How else to explain the decision by the Maryland National Guard to withdraw from a celebration for American abolitionist Frederick Douglass’ birthday due to a Defense Department directive to not participate in any Black History Month events, according to Military.com.
A formal memo from the Maryland National Guard’s Joint Operations Center, dated Feb. 7, said the reserve component would be “unable to support the event for a flyover, band, military vehicles and troop presence.” The celebration is called “Operation Frederick Douglass on the Hill” and marks the historic figure’s 207th birthday.
The memo, signed by Lt. Col. Meaghan Lazak of the Maryland National Guard, began circulating online over the past week.
Douglass’ extended family received a note just last week from the Maryland National Guard informing them of the decision.

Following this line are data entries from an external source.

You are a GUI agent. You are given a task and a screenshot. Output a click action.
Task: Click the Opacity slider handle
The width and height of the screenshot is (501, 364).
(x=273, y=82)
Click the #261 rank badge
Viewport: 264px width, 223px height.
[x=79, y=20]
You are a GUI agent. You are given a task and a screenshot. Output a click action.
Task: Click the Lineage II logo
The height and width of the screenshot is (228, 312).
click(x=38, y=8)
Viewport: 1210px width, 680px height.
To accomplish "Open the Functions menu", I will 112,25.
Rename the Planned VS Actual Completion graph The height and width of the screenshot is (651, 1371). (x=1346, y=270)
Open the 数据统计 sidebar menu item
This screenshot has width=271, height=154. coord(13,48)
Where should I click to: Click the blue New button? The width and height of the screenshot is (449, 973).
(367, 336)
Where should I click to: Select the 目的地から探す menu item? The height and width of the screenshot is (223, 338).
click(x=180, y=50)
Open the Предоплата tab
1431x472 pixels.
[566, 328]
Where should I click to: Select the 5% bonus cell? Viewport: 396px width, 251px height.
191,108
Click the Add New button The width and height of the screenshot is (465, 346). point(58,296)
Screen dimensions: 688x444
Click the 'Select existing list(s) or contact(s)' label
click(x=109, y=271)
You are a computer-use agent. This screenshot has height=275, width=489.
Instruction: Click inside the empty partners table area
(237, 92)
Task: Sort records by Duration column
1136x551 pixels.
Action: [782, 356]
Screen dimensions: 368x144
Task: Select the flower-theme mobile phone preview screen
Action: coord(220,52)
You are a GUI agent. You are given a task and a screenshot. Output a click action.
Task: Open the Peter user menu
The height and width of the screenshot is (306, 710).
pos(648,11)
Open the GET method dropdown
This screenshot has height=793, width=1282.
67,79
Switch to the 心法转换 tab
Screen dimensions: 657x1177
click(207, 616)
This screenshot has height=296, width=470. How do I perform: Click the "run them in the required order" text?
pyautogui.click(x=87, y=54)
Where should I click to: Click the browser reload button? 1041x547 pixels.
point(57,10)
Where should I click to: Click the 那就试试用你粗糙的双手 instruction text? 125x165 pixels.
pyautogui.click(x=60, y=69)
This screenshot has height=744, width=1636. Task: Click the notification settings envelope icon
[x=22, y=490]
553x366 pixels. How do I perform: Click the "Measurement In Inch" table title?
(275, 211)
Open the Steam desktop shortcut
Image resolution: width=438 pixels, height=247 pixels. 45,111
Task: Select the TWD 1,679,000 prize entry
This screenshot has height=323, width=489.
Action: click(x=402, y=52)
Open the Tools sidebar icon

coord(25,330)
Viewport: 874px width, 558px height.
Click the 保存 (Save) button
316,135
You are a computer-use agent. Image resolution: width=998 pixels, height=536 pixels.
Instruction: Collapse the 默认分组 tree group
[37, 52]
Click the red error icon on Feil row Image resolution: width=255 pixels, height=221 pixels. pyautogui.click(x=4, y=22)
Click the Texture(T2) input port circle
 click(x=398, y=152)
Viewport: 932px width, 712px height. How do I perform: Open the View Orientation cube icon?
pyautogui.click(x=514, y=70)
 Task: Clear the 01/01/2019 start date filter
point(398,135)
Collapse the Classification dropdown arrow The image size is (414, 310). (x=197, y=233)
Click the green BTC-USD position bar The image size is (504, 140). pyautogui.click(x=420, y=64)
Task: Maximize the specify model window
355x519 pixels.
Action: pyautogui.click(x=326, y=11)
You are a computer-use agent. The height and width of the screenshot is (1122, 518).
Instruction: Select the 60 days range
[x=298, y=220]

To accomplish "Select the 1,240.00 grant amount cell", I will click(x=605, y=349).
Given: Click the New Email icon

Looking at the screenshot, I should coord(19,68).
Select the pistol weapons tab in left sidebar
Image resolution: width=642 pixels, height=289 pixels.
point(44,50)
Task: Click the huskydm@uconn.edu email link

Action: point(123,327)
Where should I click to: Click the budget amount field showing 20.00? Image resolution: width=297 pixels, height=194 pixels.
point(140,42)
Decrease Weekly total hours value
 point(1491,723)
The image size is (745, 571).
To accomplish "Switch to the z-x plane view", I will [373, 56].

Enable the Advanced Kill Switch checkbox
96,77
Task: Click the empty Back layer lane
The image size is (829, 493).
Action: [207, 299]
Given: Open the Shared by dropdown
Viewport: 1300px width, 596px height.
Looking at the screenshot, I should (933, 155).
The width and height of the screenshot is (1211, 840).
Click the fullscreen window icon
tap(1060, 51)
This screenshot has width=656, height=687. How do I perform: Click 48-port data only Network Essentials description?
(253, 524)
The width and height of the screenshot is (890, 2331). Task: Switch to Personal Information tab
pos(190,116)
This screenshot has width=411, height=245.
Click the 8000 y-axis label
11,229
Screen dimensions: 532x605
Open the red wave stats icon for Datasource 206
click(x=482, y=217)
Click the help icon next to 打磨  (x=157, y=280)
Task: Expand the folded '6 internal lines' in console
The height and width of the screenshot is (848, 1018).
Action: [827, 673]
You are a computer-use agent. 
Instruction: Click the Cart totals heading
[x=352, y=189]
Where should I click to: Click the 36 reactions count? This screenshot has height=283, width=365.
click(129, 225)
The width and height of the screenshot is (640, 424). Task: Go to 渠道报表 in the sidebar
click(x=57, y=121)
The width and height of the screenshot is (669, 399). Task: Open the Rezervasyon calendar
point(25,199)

“Since this event is organized as part of a Black History Month celebration, the Maryland National Guard cannot support,” the note said. “The Maryland National Guard must decline events which celebrate individuals based all or in part on immutable characteristics.”
Defense Secretary Pete Hegseth has championed the “anti-woke” measures, declaring on the last day of January that “identity months” are now dead at the DOD. Instead, Hegseth has prioritized restoring the military’s “warrior culture and ethos.”
“My heart dropped,” said Tarence Bailey Sr., a fifth-generation nephew of Douglass. “I was upset, especially when looking at the reasons.”
Many of the decisions related to the Pentagon’s directive seem petty. The Army Band recently canceled a concert at George Mason University in Virginia, where it was set to play music by Black singer Janelle Monáe.
And this week it was reported that the Army and other service branches were ending their enlistment efforts at the Black Engineer of the Year Awards, an annual event that invites students, academics, and professionals with expertise in science, technology, engineering, and math.
“It’s f—ing racist,” one active-duty U.S. Army general stated. “For the Army now, it’s ‘Blacks need not apply,’ and it breaks my heart.”
The Army also ended a long-standing partnership with Ashley Hall, an all-girls preparatory school in Charleston, S.C.
Military.com reports, “For the first time since 2017, the Army Corps of Engineers will not participate in Ashley Hall’s annual ‘Introduce a Girl to Engineering Day,’ an outreach event scheduled for Friday. The initiative, once a staple of the Army’s public engagement efforts, was designed to draw students into science and engineering careers, fields where the military has long struggled to fill critical roles due to steep academic requirements.”
The withdrawal from the Douglass celebration led to the cancellation of a scheduled parade that was dependent on the Maryland Guard’s participation.
“I really didn’t want to cancel the parade,” Bailey Sr. said. “Especially not in Uncle Frederick’s hometown. But the President’s action forced our hand. Without the Maryland National Guard and the Massachusetts National Guard’s 54th Massachusetts. The heart of the parade tribute was cut out. Frederick Douglass doesn’t deserve this after all he’s done for this nation.”
Without federal funding and the donations the organization was hoping to receive from the event, plans to build a cultural center in honor of Douglass may have to be scuttled.
“The goal for this was to fund the building of an African American Cultural Center and the Frederick Douglass Society on African American History and Culture,” Bailey Sr. said, adding the move should serve as a wake-up call to Black Americans that although President Trump proclaimed February as National Black History Month, there is little support, financial or otherwise, from the federal government to promote it.